Legal experts say these UN-agreed metrics could provide tangible benchmarks in court to argue that projects are failing to protect vulnerable communities.

 

 

Speaking at a regional science café organized by the Media for Environment, Science, Health and Agriculture (MESHA), advocates argued that current government responses remain dangerously ‘gender-blind.’

 

 

Imali Ngusale, Strategic Lead at the African Centre for Health, Climate and Gender Justice Alliance (ACHCGA), said that a policy focus strictly on physical infrastructure ignores ‘non-economic’ tolls, such as a spike in gender-based violence (GBV) following climate-induced displacement.

 

 

“Climate change deepens existing gender inequalities by interacting with social, economic, and political power structures,” Ngusale said, adding that current Loss and Damage mechanisms must be reformed to address these gendered health impacts and provide rights-based support.

 

 

The United Nations Population Fund has warned that climate-linked domestic violence could triple by 2060 in parts of sub-Saharan Africa without urgent gender-responsive policies.

 

 

The ‘Blue Economy’ is emerging as a primary front for this new legal accountability.
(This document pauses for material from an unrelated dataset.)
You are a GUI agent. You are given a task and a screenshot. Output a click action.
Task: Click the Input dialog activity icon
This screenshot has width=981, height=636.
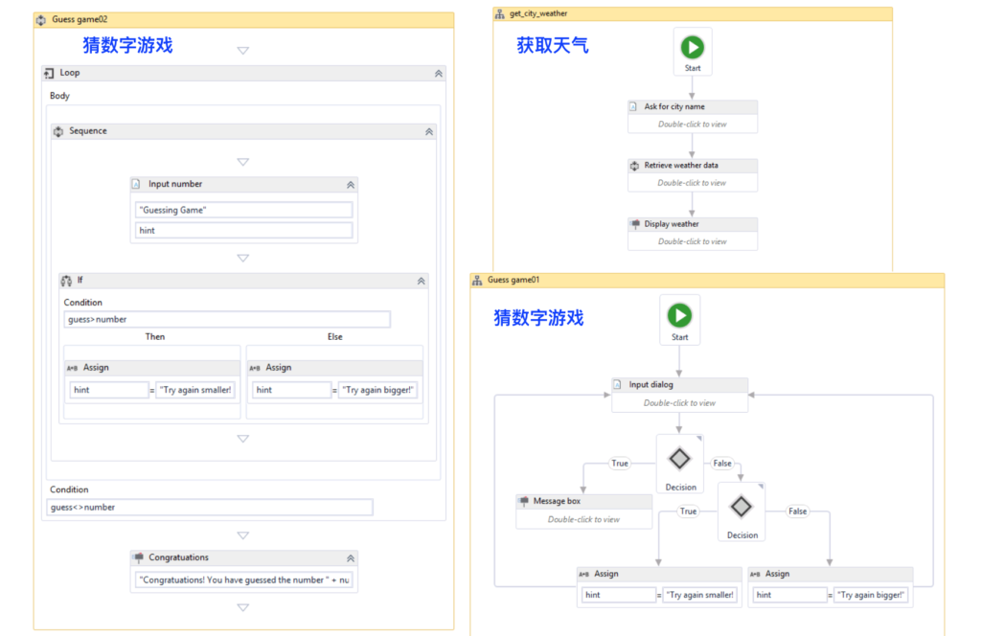click(x=618, y=385)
Audrey Masitsa of Mission Inclusion pointed to women-led mangrove restoration in coastal Kenya as a template for the participatory governance models now required under the Belém Action Mechanism.

 

 

By shifting local stakeholders from mere “consultation” to active decision-making, Masitsa said projects can de-risk against opposition and litigation that have historically stalled infrastructure investments.

 

 

“We need to move to solutions,” Masitsa said, adding that inclusive governance is a prerequisite—not a barrier—to securing high-value climate investment. 

 

 

Speaking to participants in the regional forum, which connected over 80 reporters and experts across Eastern and Southern Africa, Masitsa called for a shift in how African women are represented, moving away from narratives of vulnerability toward their roles as decision-makers in marine governance.

 

 

As delegates prepare for COP31 in Antalya, Türkiye — with Australia presiding under a co-hosting arrangement — participants in Nairobi argued that the real battleground is no longer the negotiation halls, but domestic courts where climate and labor rights are tested.

 

 

The consensus among participants was that the success of the continent’s multi-billion dollar energy ambitions will be decided in national courts and local communities, not international plenary halls. 

 

 

Without integrating the economic rights of the informal majority, the legal challenges mounted today could become the primary bottleneck for green investment across the region.